Vice Media is exploring claims from a Daily Beast report that one of their chief officers sexually assaulted a female worker. The story, distributed last week, said it met a few present and previous workers at Vice who said they worked in a culture of harassment. The Daily Beast report referred to previous Los Angeles-based partner Phoebe Barghouty, who blamed then-boss Kaj Larsen of touching her and engaging in lewd behavior in 2015. She said later she felt he debilitated after she had gone to human resources with concerns.
“We do not tolerate harassment, abusive behavior, assault or retaliation and we will discipline anyone who engages in such conduct through a range of actions, including termination, as appropriate. We have immediately begun an investigation into this matter,” a Vice spokesperson said this afternoon.
Barghouty brought the matter up to then-Editor in Chief Jason Mojica, telling him she didn’t want to be in the same room with Larson, but Mojica deflected her concerns. “The thing about working in this industry,” Barghouty says Mojica told her, according to the report, “is that we have people going into war zones and the only people willing to do that are sociopaths. And you just have to deal with that because that’s the only kind of person who can get that story.
Mojica refuted the substance of the call to the Daily Beast, as well as Barghouty’s claim that he asked her if she was “flexible” while they attended an L.A. Press Club event. Barghouty and Larson are no longer with the company; Larson’s contract was not renewed last year.
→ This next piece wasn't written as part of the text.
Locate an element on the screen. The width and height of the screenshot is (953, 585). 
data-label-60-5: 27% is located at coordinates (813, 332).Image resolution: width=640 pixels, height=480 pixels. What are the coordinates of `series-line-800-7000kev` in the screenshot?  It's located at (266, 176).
Mojica is currently heading Vice’s feature documentary unit.
Vice Media has all its new employees sign a “non-traditional workplace agreement” which states in part that “While working at Vice, I acknowledge that I may be exposed to highly provocative material, some of it containing extremely explicit sexual and controversial content.”
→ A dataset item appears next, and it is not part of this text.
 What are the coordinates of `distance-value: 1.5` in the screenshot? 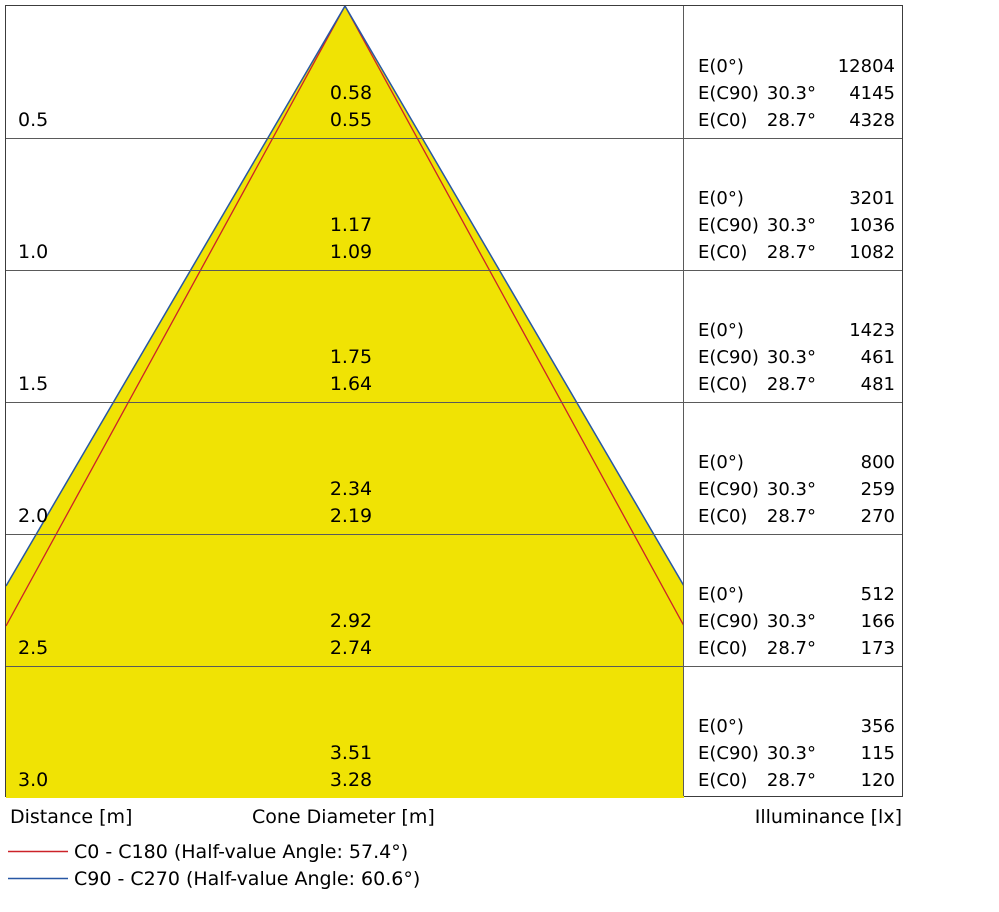 It's located at (34, 384).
But the spokesperson said the agreement “does not in any way sanction conduct that is disrespectful or biased, and we will investigate all allegations of such behavior, including any incidents where employees purportedly attempted to justify their conduct through the agreement.
The nature of Vice’s content runs the gamut, from travelogues and news series to more provocative programming like our shows exploring drug culture, Weediquette and Bong Appétit. A non-traditional workplace agreement is often used by companies to certify employees’ comfort with content that could be considered edgy. However, it does not in any way sanction conduct that is disrespectful or biased, and we will investigate all allegations of such behavior, including any incidents where employees purportedly attempted to justify their conduct through the agreement. We have immediately began reviewing this matter.”